--- START ---

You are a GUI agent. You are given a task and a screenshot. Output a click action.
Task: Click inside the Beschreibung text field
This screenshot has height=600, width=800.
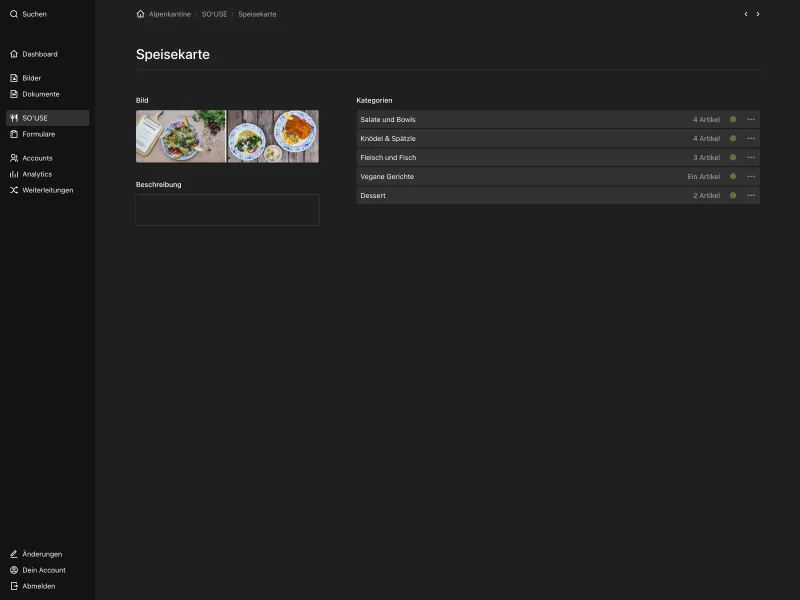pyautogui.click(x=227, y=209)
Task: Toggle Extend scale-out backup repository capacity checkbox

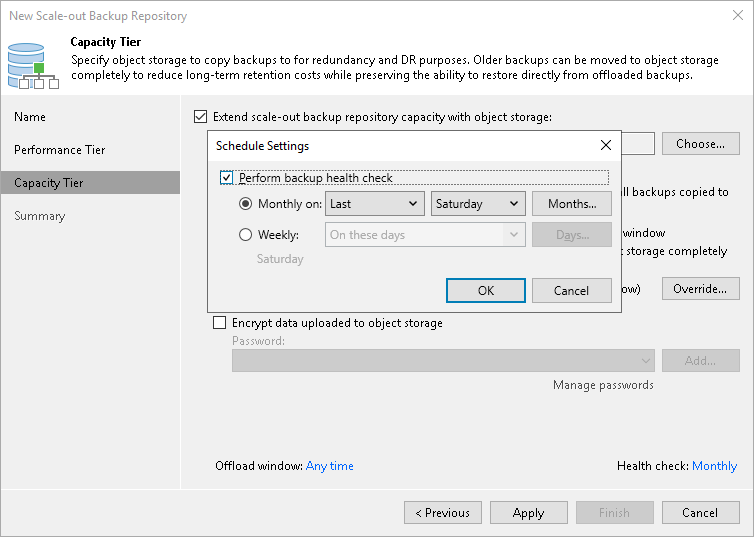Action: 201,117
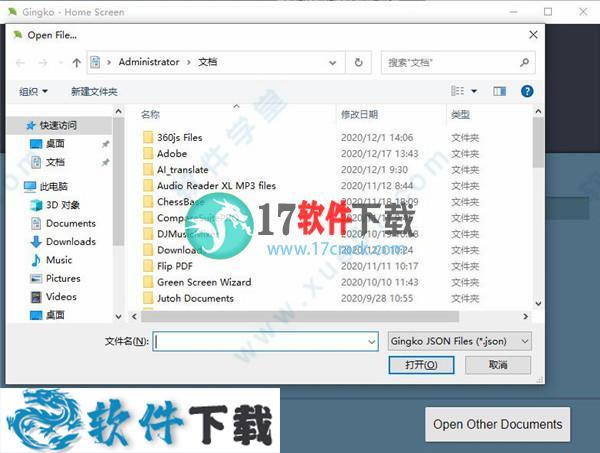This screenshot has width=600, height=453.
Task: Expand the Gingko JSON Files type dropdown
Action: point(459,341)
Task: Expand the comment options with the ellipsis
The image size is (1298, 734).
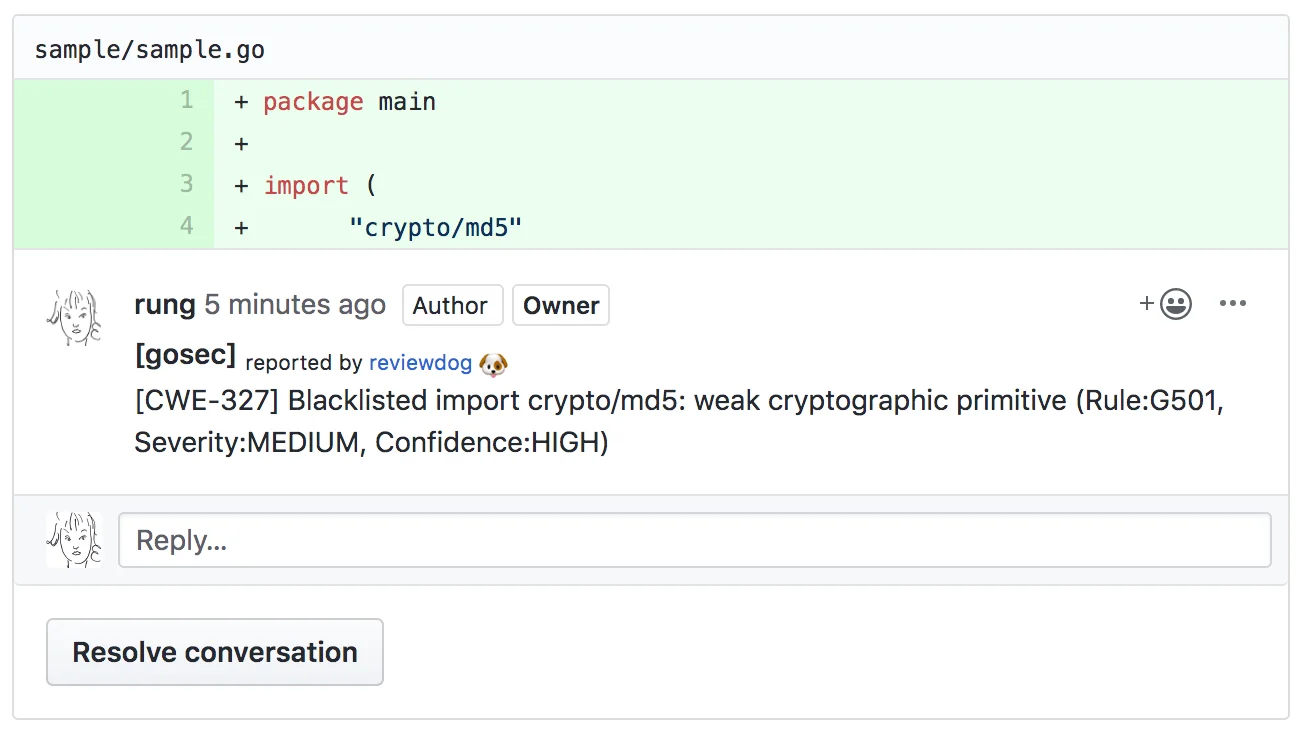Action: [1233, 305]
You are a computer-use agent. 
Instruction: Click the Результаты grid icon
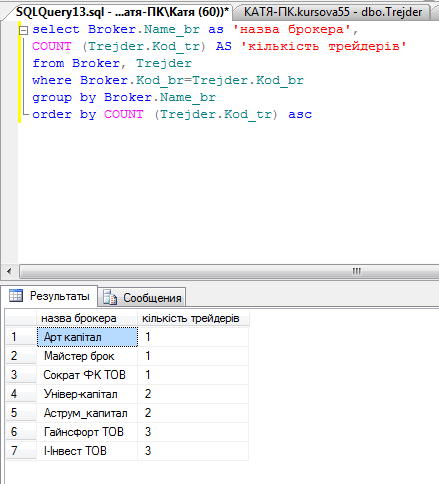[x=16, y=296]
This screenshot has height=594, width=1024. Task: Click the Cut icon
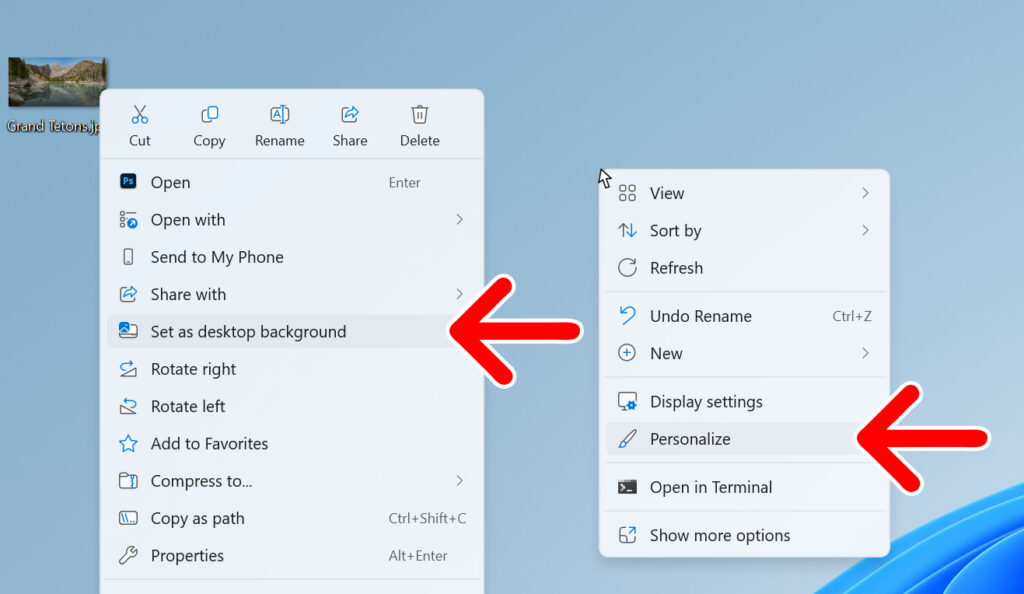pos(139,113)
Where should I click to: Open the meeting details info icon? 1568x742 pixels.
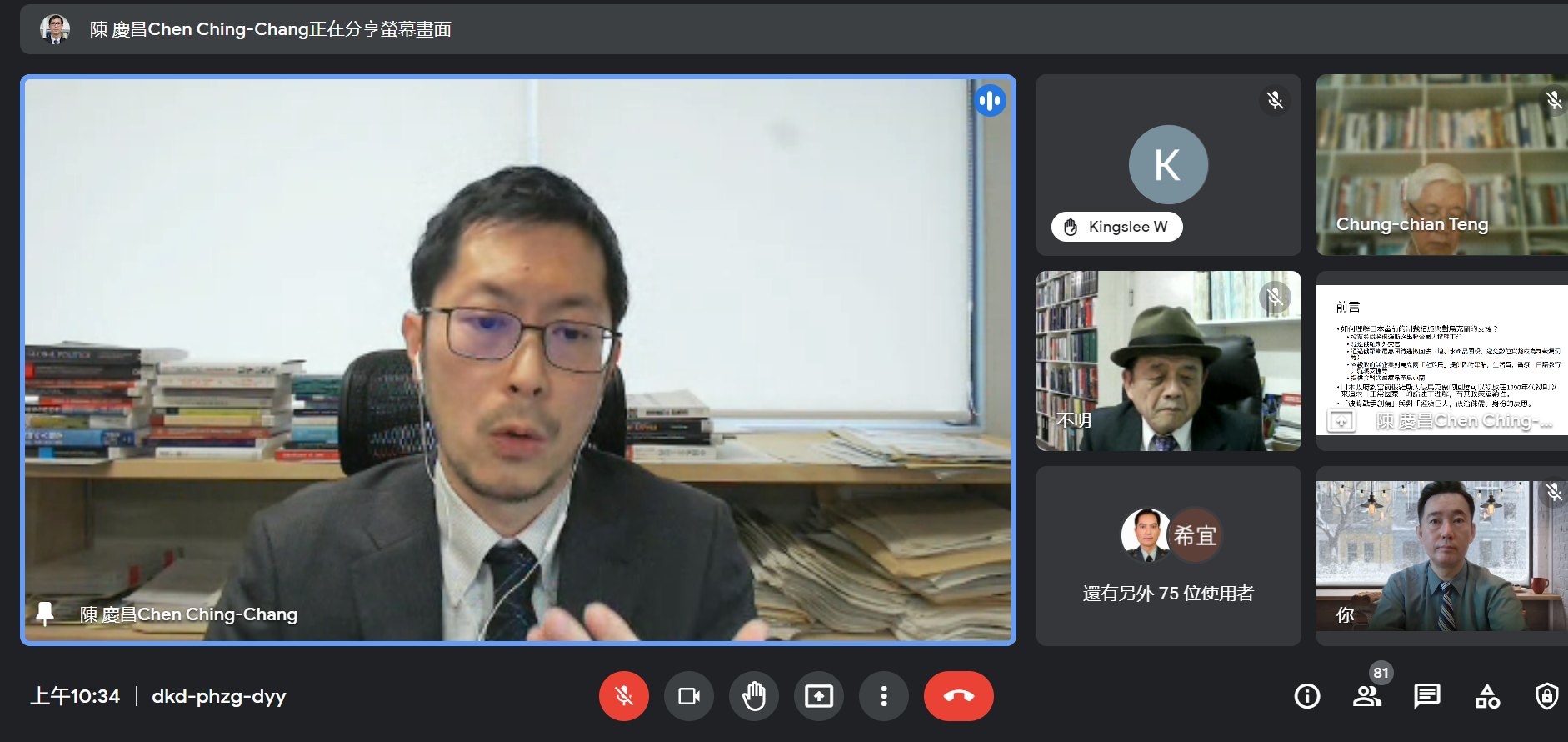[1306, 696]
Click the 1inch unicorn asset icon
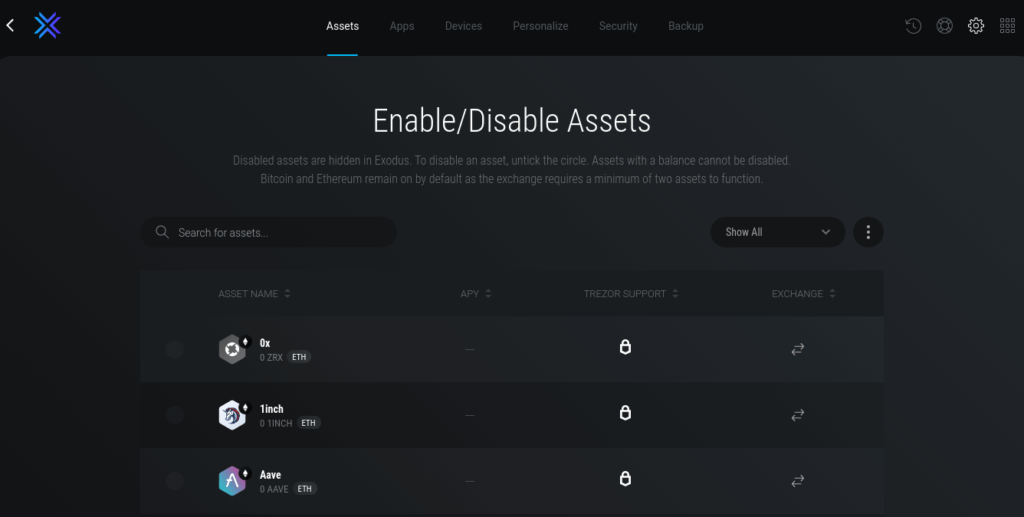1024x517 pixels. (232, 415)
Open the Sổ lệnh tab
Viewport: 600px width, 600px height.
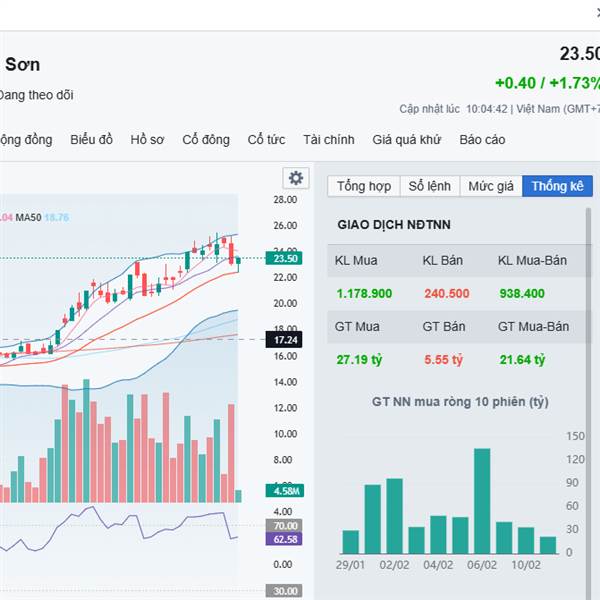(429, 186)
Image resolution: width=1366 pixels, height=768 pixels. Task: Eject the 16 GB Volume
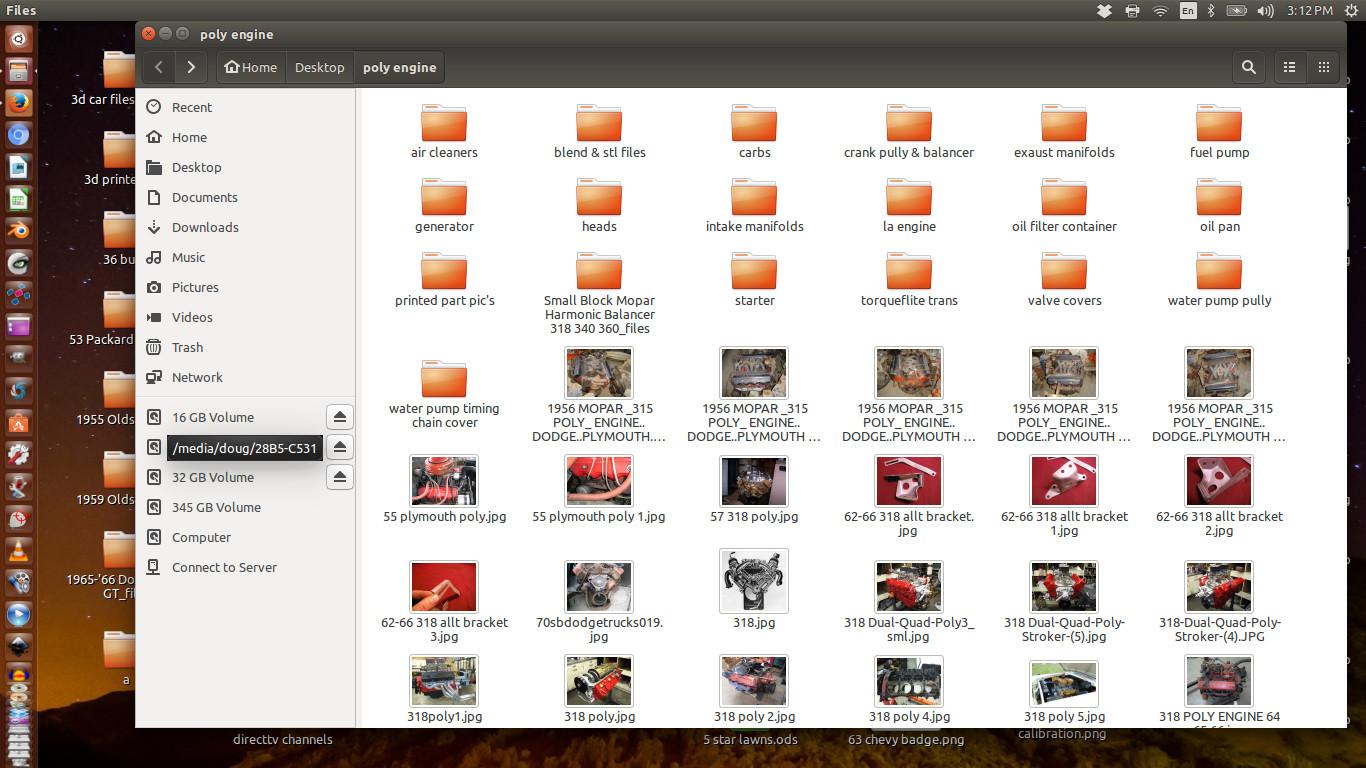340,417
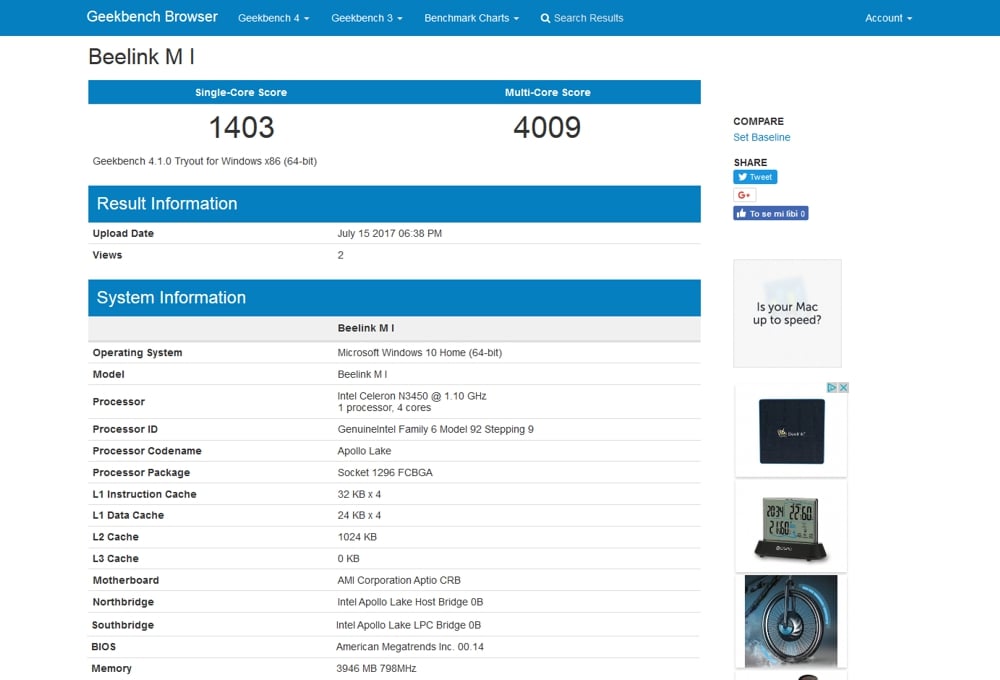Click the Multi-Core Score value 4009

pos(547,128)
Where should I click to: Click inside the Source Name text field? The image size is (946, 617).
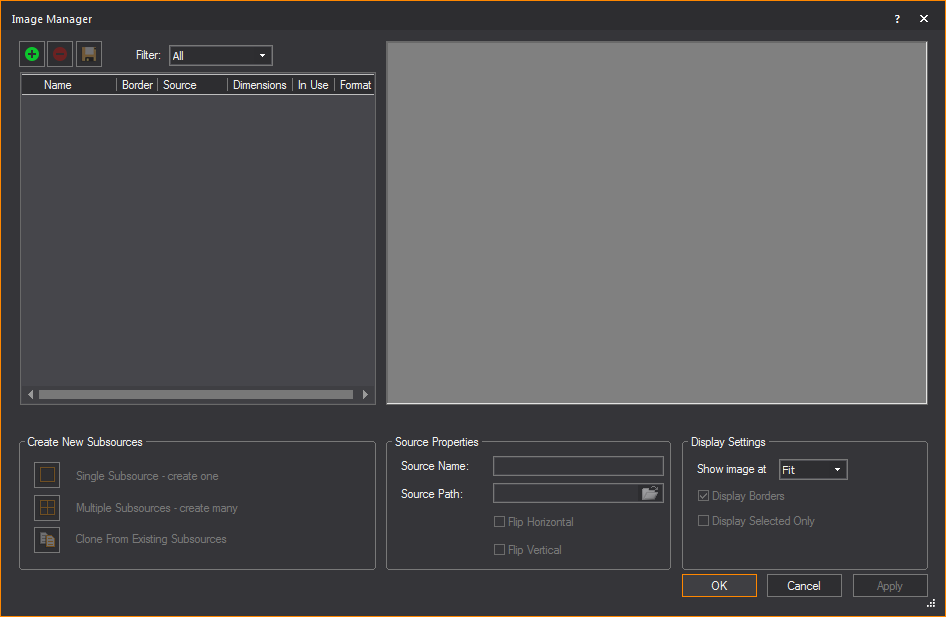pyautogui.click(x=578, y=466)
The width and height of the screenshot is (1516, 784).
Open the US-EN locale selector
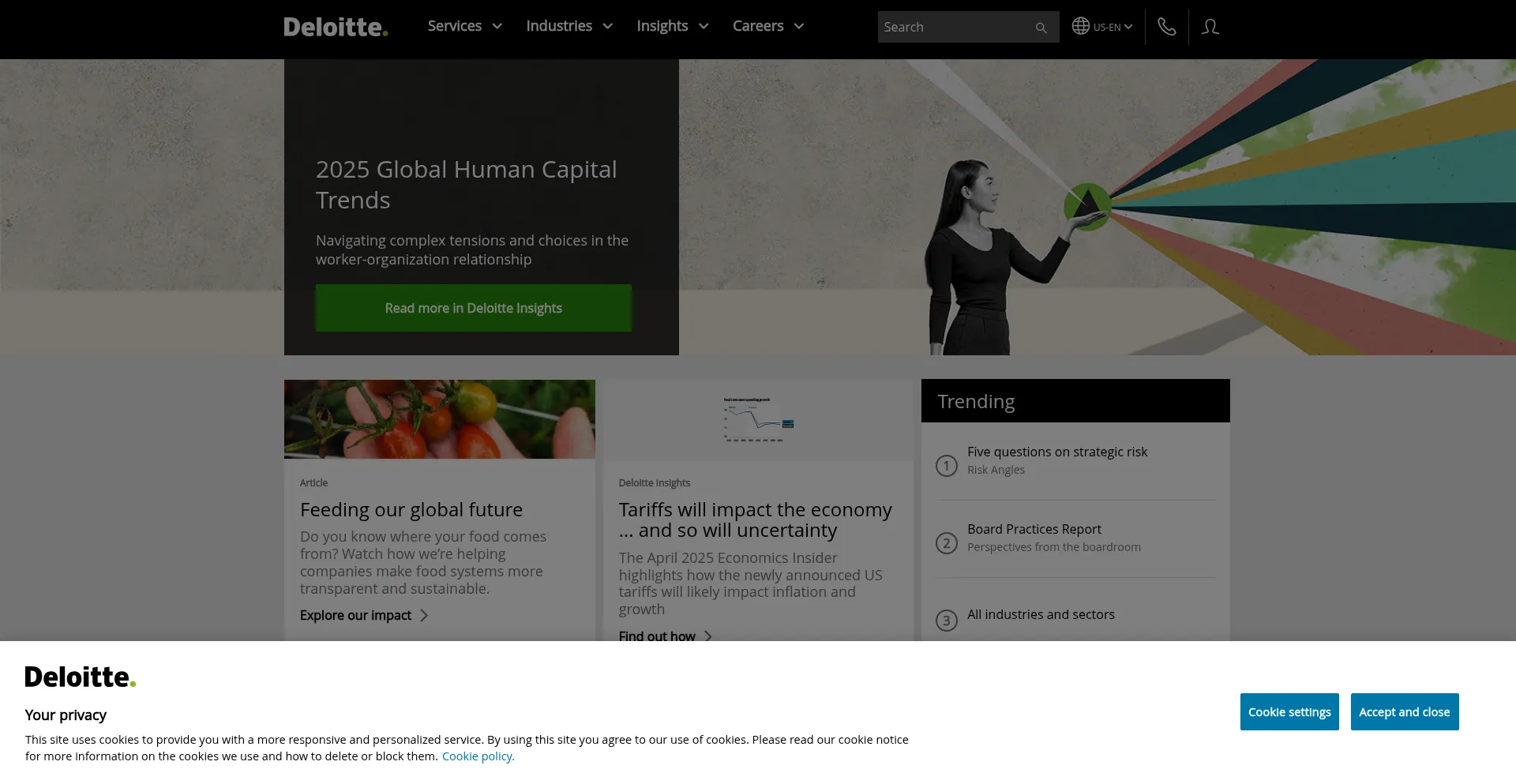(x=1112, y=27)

--- END ---

**INSTRUCTIONS FOR THE TASK:** Your task is to copy exactly the lines from the line containing "Where should I click to: Open" through the final line of the listing above and to omit every picture.

**TASK RESULT:**
Where should I click to: Open the meeting details info icon? 1568x742 pixels.
[1306, 696]
Click the 1inch unicorn asset icon
1024x517 pixels. (232, 415)
Open the Sổ lệnh tab
Viewport: 600px width, 600px height.
(429, 186)
Image resolution: width=1366 pixels, height=768 pixels. Task: Eject the 16 GB Volume
340,417
Click the Multi-Core Score value 4009

pos(547,128)
Where should I click to: Click inside the Source Name text field? The image size is (946, 617).
pyautogui.click(x=578, y=466)
The width and height of the screenshot is (1516, 784).
Open the US-EN locale selector
(x=1112, y=27)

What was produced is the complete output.